Trying to guess the city of tomorrow is hard. Walt Disney’s version was wrong, but as he said about EPCOT, “It will be a community of tomorrow that will never be completed but will always be introducing and testing, and demonstrating new materials and new systems.” Which sounds a bit like humanity. We’re never completed and where we’ll go next is unpredictable. So why should our cities be any different?
The actual acronym uses Community but that was used interchangeably with City originally.
Not even touching on how worlds as disparate as golf and pro wrestling have seen backlashes to working with Saudi Arabia.
This video feels a little promotional for my tastes, but I thought the look inside the city was more interesting than the concept videos.
Or Exeter, Guelph, Darwin, and Ramgarh, for the most common countries of my non-American readers.
Originally, I had a link for each phase, but the history of Merv is so fascinating you should just read that.
Very good as always, but as an urban planner I'm compelled to note more emphatically that while big ideas are nice, the organic change you describe happens incrementally. And there are plenty of incremental changes that would vastly improve the cities of today!
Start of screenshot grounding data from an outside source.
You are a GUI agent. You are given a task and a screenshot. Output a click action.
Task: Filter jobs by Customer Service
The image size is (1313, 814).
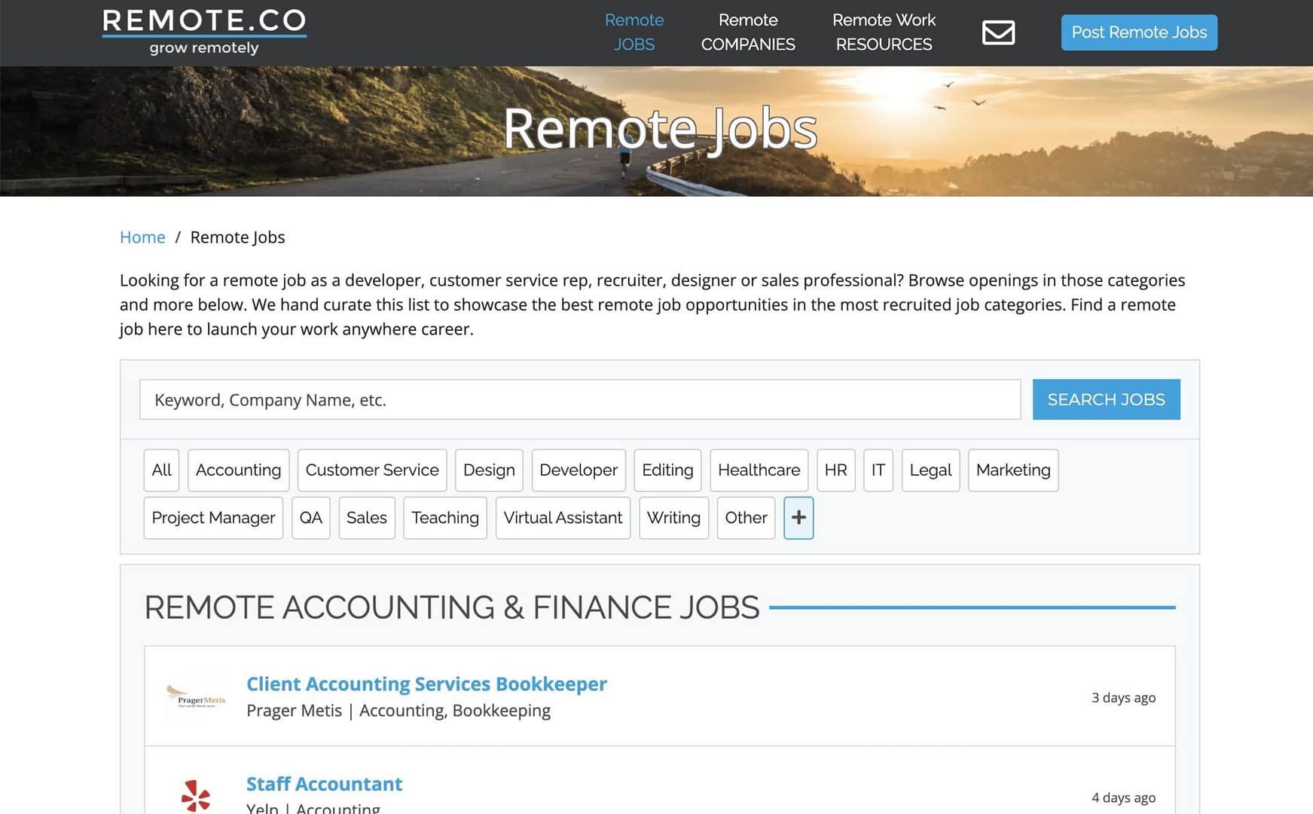[x=371, y=470]
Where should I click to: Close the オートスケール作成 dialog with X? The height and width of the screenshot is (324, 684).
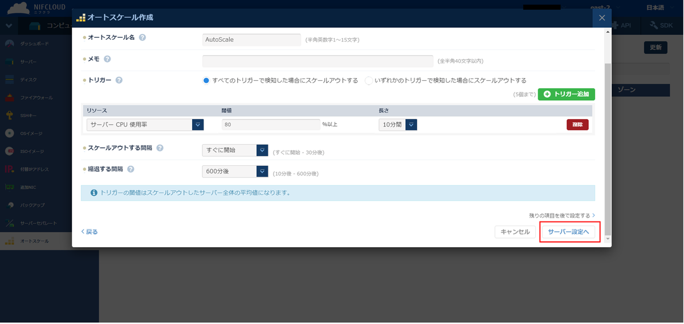tap(602, 18)
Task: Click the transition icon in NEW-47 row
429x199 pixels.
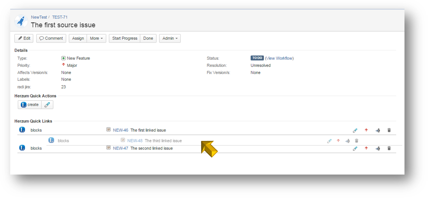Action: (x=378, y=148)
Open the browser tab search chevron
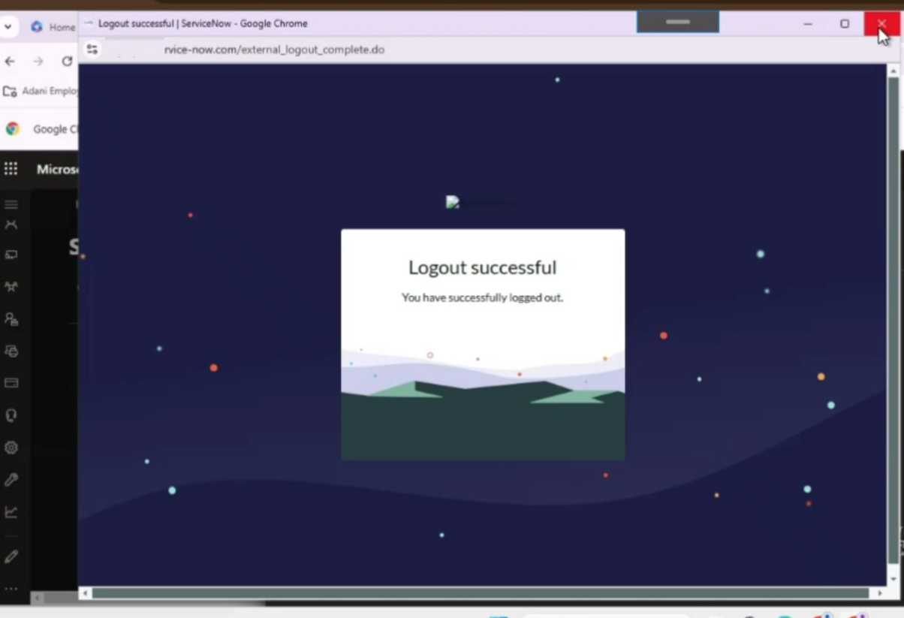 8,26
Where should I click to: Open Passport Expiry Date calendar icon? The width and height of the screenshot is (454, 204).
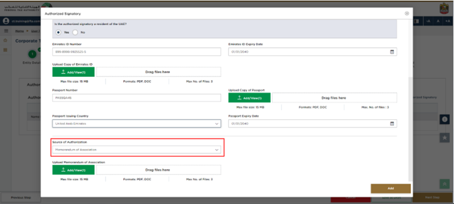coord(392,123)
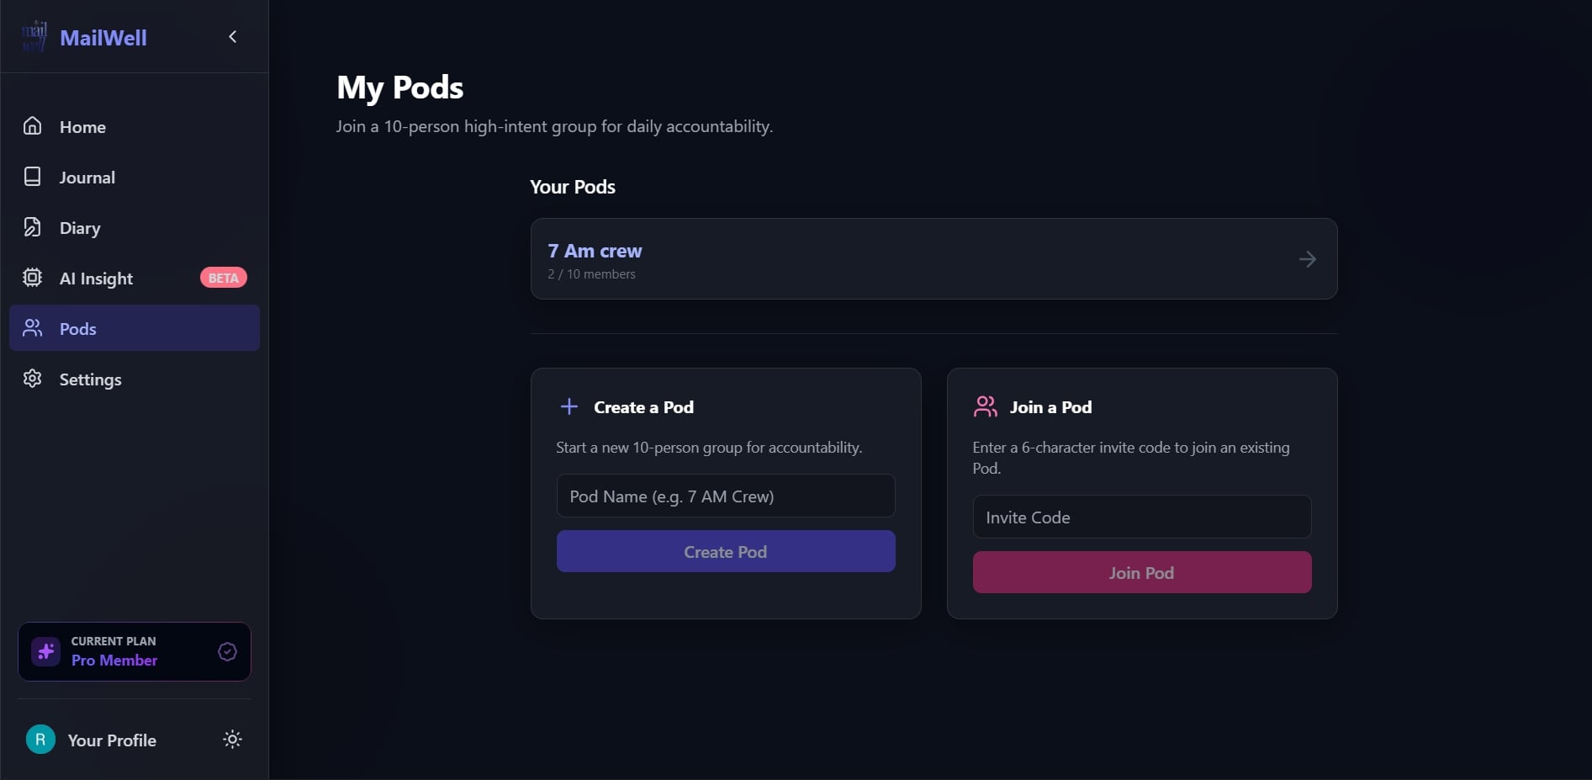Open the Journal page

87,178
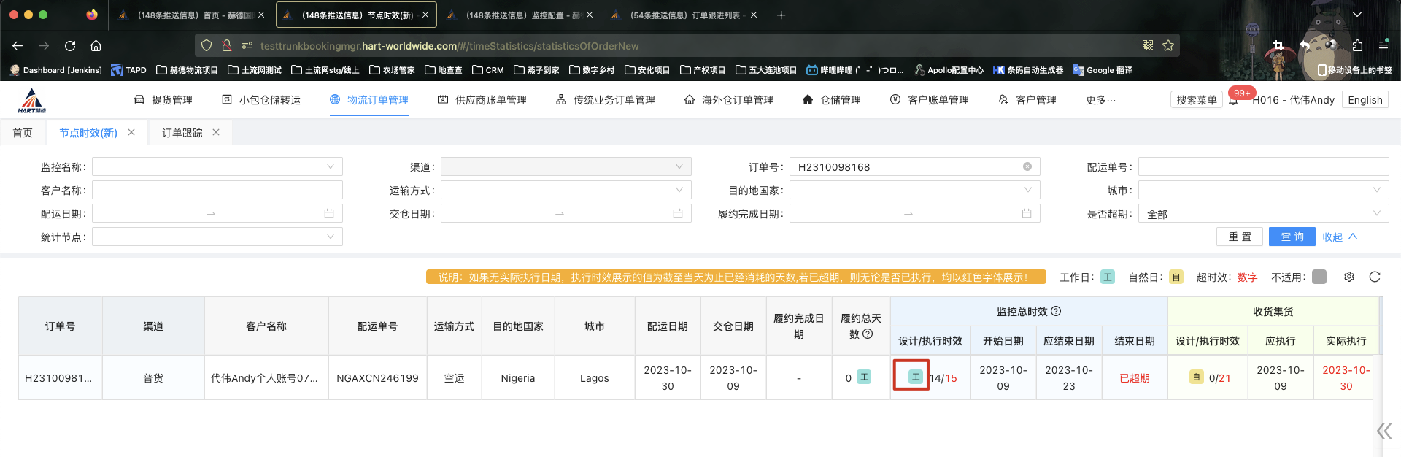The image size is (1401, 457).
Task: Click the notification bell with 99+ badge
Action: point(1233,100)
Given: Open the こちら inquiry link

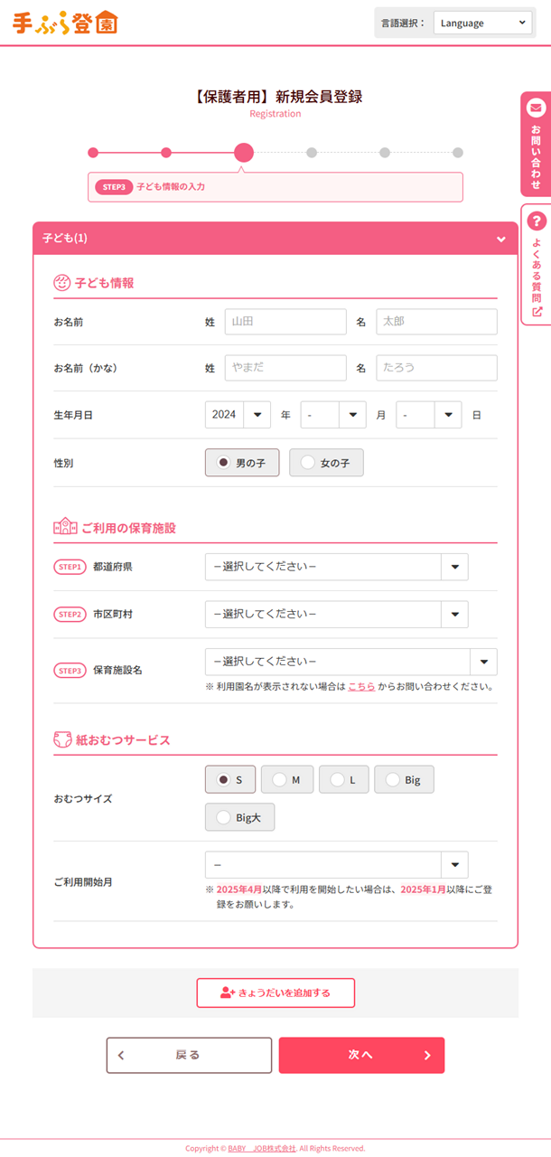Looking at the screenshot, I should (x=361, y=686).
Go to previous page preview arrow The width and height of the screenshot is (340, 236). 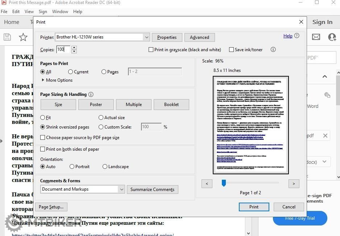tap(207, 184)
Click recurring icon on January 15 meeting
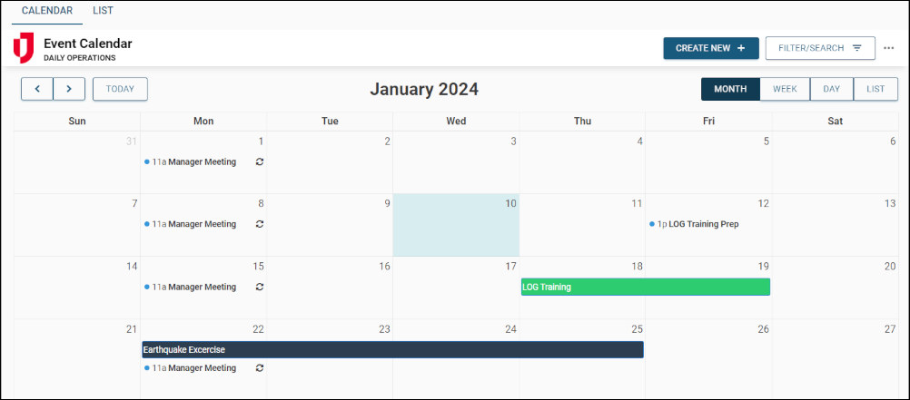 [260, 287]
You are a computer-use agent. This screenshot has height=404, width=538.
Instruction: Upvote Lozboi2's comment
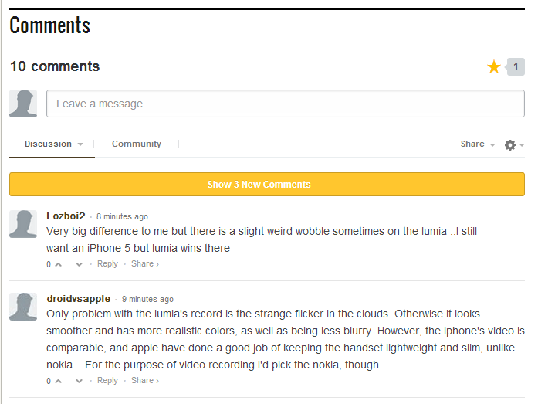click(58, 264)
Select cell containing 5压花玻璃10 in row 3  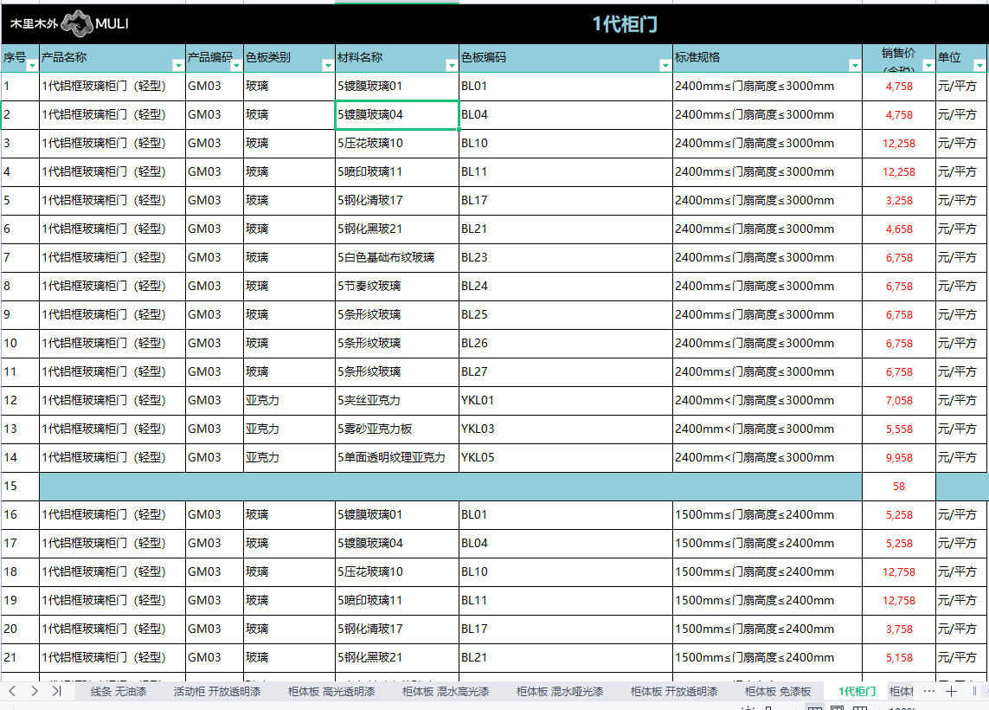(396, 144)
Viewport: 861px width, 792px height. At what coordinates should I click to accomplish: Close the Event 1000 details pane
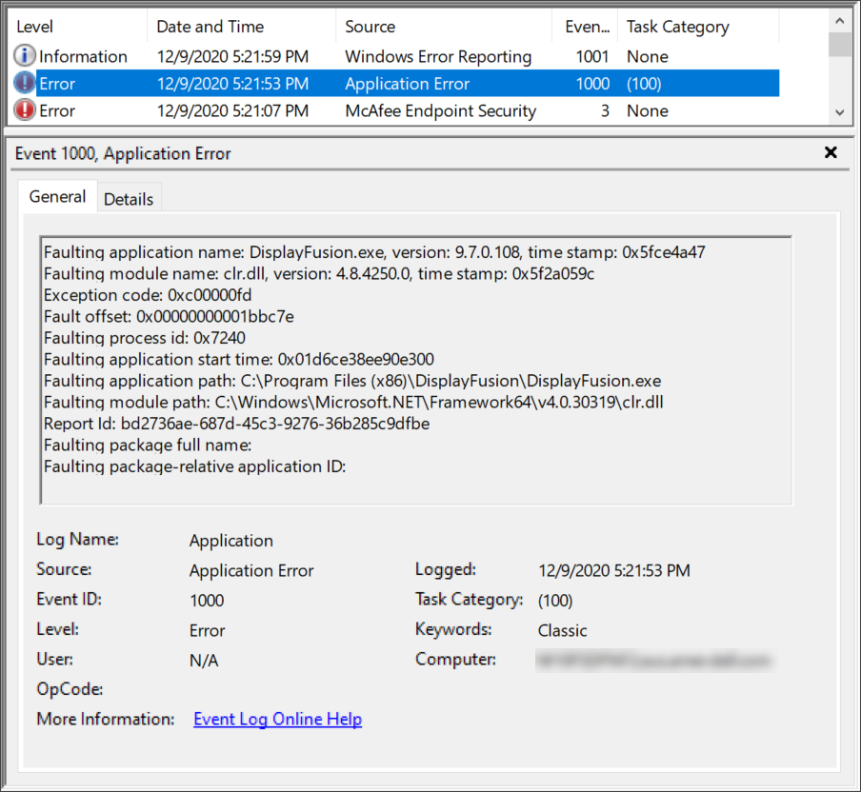(x=831, y=153)
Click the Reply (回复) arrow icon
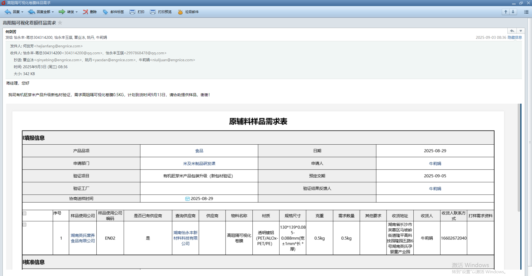This screenshot has width=532, height=276. 8,12
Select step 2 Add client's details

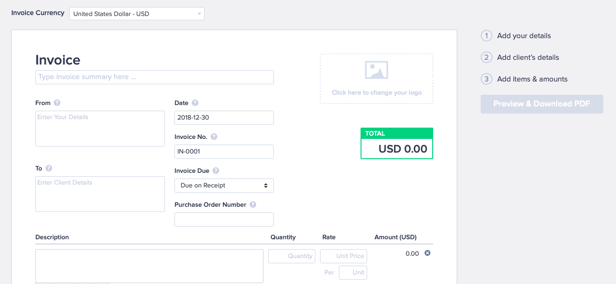coord(528,57)
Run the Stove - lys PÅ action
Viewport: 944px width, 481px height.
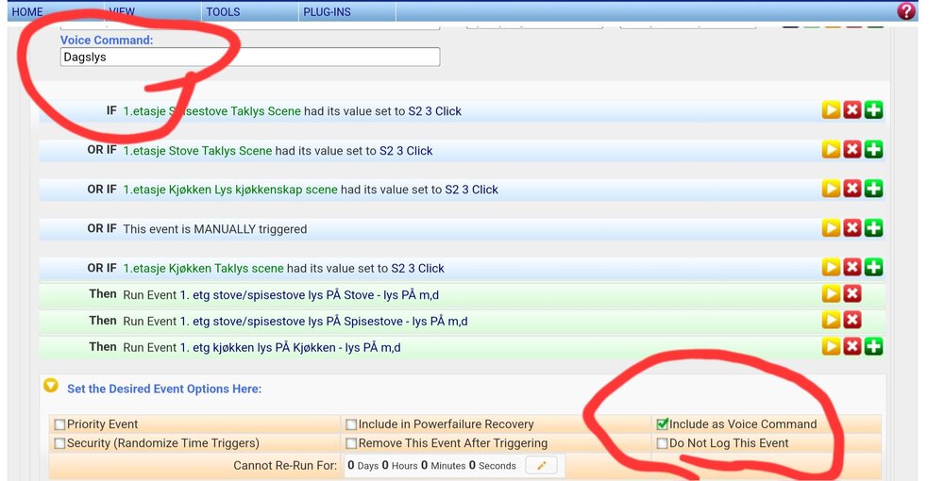point(831,294)
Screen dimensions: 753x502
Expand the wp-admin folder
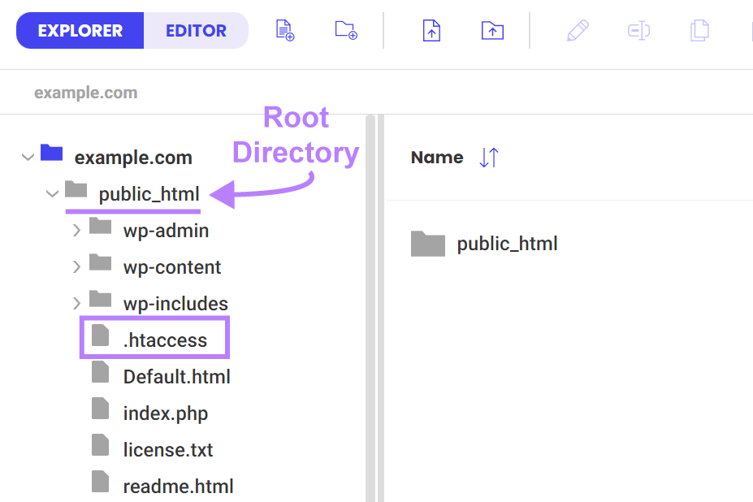(76, 230)
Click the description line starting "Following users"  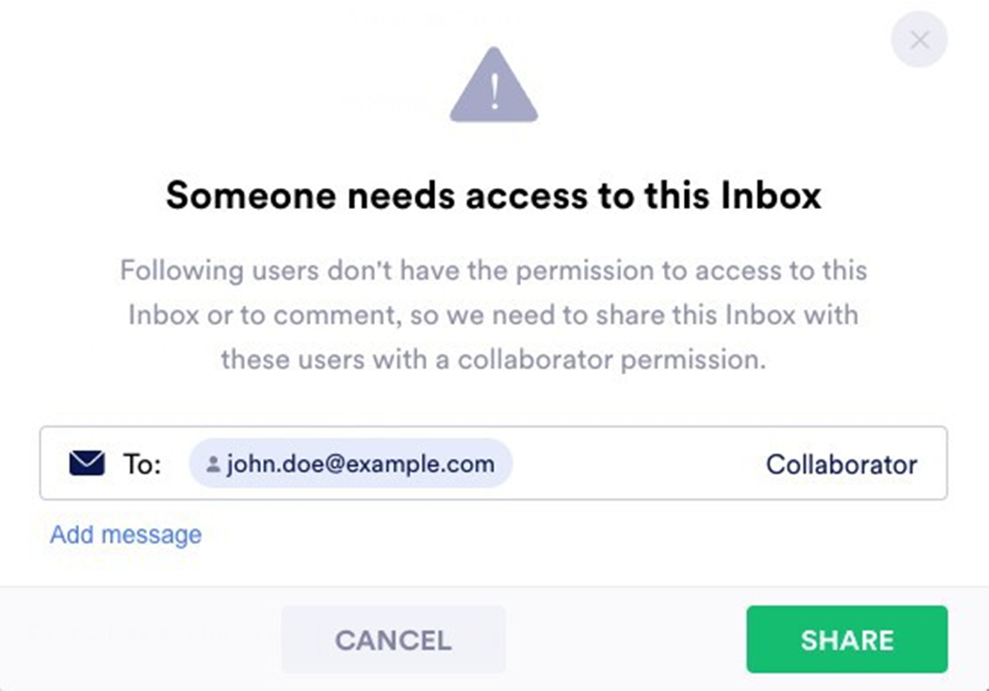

Some of those are obvious and frequently discussed in spaces like this: zoning/housing policy reform; transportation infrastructure that doesn't automatically favor individual drivers; more streamlined land use review and approval processes. But, at least in the cities where I live and spend time, there are also pretty serious governance issues that make even small changes virtually impossible. So please, fellow urbanites, consider getting involved in local government, whether as an elected/appointed official or active citizen! That's how the small changes that evolve into big changes start.
Another great debate Dan, I love the idea of what they did in Dubai, one thing in their favour is that as a very wealthy country they could afford to do it, certainly a concept that should be seriously considered in other countries though. I noted that someone made a comment about what they did for water, but it was said that they would be self sufficient in relation to water food and energy. I am sure within the design there would have been plans initiated to include the piping of desalinated water or some recycling efforts. There is a waterway referred to as ‘the creek’, well that water has had to come from somewhere.